** Task data follows **
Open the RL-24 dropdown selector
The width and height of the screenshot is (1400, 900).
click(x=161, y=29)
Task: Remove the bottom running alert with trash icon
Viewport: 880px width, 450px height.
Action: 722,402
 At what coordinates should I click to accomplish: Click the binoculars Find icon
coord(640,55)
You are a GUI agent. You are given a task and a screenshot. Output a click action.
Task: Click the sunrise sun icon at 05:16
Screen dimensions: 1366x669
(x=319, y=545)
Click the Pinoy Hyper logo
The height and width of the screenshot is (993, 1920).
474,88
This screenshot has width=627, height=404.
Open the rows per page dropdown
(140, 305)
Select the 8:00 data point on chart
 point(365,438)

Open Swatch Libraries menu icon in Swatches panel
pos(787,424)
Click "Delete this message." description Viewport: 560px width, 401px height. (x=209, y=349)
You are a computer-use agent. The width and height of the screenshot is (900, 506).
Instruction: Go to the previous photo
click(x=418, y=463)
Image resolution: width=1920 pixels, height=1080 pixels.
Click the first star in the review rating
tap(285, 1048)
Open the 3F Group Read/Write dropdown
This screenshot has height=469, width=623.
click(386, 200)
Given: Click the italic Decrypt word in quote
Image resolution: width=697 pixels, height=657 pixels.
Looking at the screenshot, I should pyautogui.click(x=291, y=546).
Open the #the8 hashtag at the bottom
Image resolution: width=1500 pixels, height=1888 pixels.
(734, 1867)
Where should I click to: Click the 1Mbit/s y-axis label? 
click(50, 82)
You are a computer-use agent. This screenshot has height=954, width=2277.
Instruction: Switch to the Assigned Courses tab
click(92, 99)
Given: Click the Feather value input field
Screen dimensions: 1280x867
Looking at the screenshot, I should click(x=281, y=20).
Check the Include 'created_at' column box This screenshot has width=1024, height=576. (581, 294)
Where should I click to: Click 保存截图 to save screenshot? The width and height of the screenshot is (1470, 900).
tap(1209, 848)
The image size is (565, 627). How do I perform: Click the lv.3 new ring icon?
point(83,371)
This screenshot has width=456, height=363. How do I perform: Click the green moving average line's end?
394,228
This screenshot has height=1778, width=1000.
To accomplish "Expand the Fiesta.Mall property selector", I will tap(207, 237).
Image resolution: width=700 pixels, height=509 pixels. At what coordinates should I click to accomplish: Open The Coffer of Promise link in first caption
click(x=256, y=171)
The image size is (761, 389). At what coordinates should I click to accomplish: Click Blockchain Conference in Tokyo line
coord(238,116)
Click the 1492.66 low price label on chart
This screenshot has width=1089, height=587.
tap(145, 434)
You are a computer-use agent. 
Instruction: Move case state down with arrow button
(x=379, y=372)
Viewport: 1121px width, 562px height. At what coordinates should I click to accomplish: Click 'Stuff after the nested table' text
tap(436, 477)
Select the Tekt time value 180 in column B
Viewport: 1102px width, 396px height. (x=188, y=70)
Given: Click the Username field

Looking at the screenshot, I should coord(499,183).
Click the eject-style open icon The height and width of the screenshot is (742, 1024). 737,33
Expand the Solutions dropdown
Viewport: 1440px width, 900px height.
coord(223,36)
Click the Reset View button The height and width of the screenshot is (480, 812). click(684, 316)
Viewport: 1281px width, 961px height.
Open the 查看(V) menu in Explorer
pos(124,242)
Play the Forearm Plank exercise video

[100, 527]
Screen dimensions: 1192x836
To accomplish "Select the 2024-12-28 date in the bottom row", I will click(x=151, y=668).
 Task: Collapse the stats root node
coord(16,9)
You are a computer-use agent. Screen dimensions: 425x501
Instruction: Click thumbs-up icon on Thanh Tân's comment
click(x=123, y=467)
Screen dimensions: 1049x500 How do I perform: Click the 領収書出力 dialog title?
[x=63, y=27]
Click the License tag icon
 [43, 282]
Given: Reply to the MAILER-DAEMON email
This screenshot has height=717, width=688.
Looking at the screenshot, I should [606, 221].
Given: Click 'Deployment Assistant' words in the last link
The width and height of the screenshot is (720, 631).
** End of Task data **
- _Problem to work on_
Which lines above run from the one containing "The height and width of the screenshot is (993, 1920)." down to the one containing "Image resolution: width=1920"? Repeat exactly those, both ends included, and nothing else.

- _Result_
The height and width of the screenshot is (993, 1920).
474,88
This screenshot has width=627, height=404.
Open the rows per page dropdown
(140, 305)
Select the 8:00 data point on chart
 point(365,438)

Open Swatch Libraries menu icon in Swatches panel
pos(787,424)
Click "Delete this message." description Viewport: 560px width, 401px height. (x=209, y=349)
You are a computer-use agent. The width and height of the screenshot is (900, 506).
Instruction: Go to the previous photo
click(x=418, y=463)
Image resolution: width=1920 pixels, height=1080 pixels.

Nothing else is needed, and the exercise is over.